*Given records*.
◇ ◇ ◇ ◇ ◇

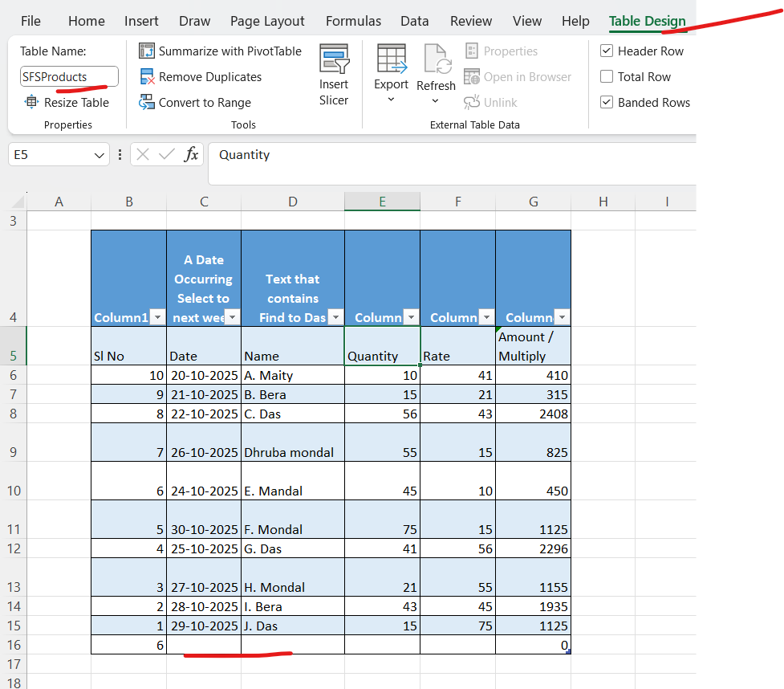Click the Resize Table icon
Screen dimensions: 784x689
[31, 103]
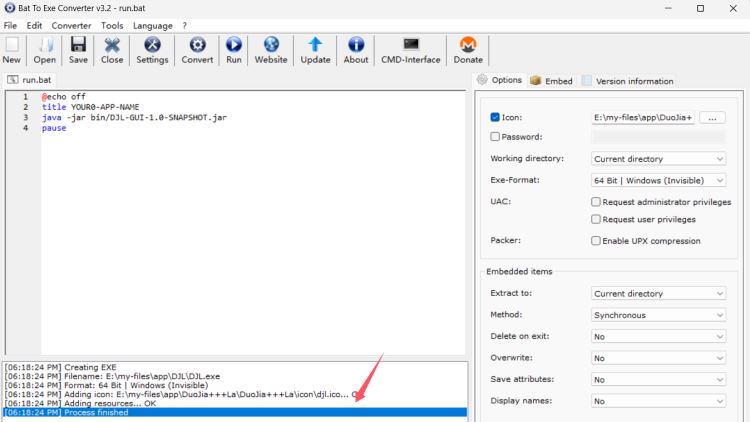Check Request administrator privileges
750x422 pixels.
pos(596,202)
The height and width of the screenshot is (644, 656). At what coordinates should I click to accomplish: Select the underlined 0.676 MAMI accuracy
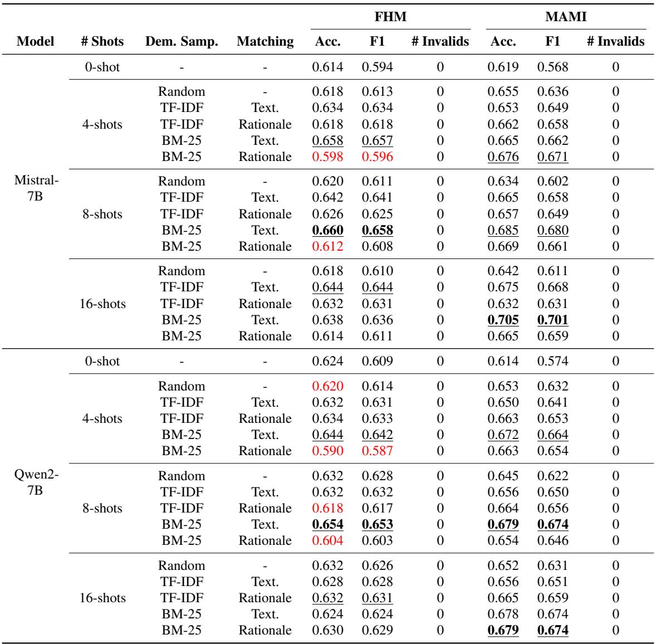coord(503,157)
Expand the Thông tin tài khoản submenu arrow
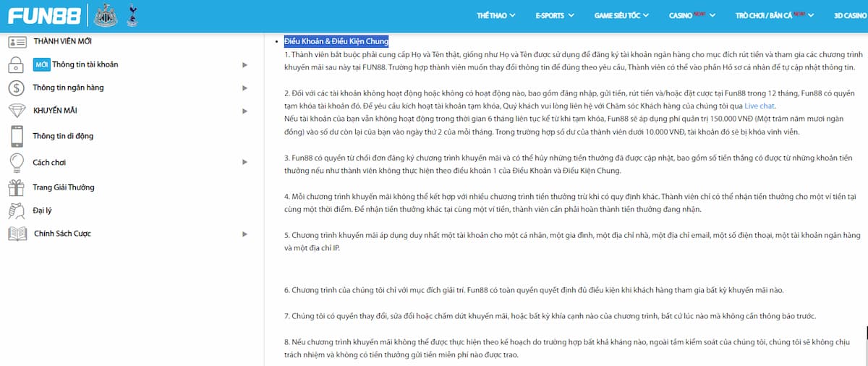Image resolution: width=868 pixels, height=366 pixels. click(x=244, y=65)
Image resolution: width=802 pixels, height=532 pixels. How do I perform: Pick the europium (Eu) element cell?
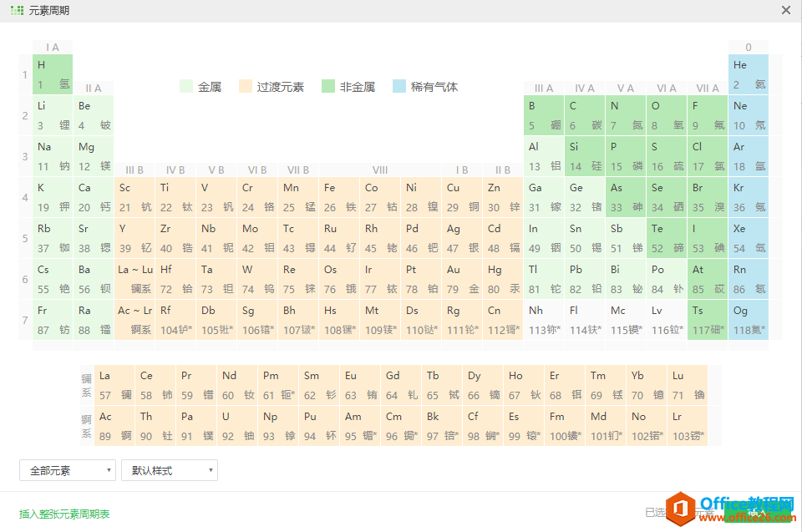pyautogui.click(x=360, y=385)
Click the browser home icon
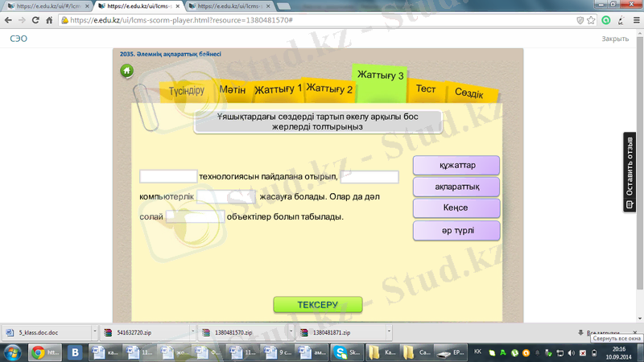The width and height of the screenshot is (644, 362). pyautogui.click(x=50, y=20)
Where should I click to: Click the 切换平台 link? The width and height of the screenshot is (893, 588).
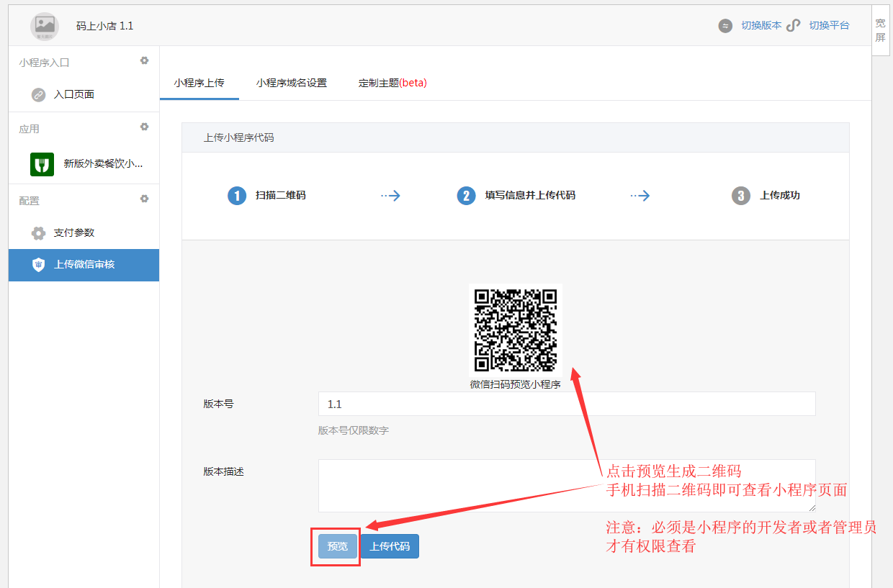coord(829,25)
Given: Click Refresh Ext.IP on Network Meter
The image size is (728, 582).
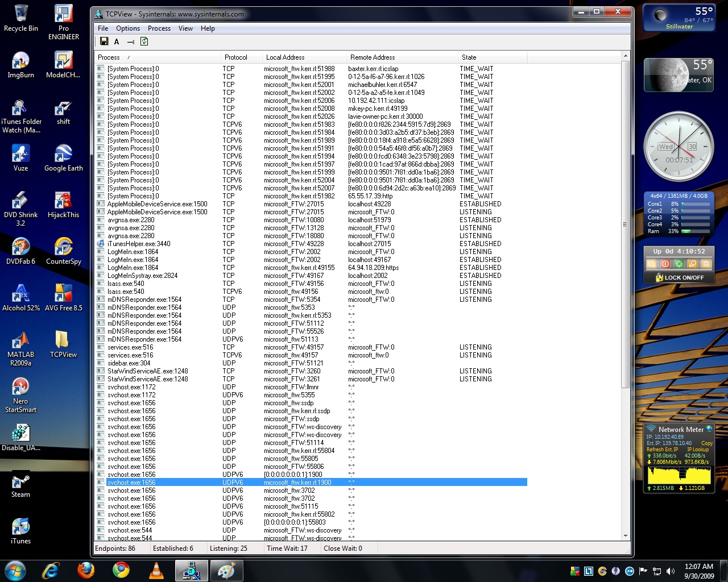Looking at the screenshot, I should [663, 449].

◇ ◇ ◇ ◇ ◇

*Task to complete*. After locating the line with "Image resolution: width=802" in the listing above, transcribe it and every line after it to the last, exactly, with no pictures.

*Task answer*.
Image resolution: width=802 pixels, height=532 pixels. How do I perform: Pick the europium (Eu) element cell?
pyautogui.click(x=360, y=385)
Click the browser home icon
The width and height of the screenshot is (644, 362). pyautogui.click(x=50, y=20)
Where should I click to: Click the 切换平台 link? The width and height of the screenshot is (893, 588).
coord(829,25)
Given: Click Refresh Ext.IP on Network Meter
The image size is (728, 582).
Looking at the screenshot, I should [663, 449].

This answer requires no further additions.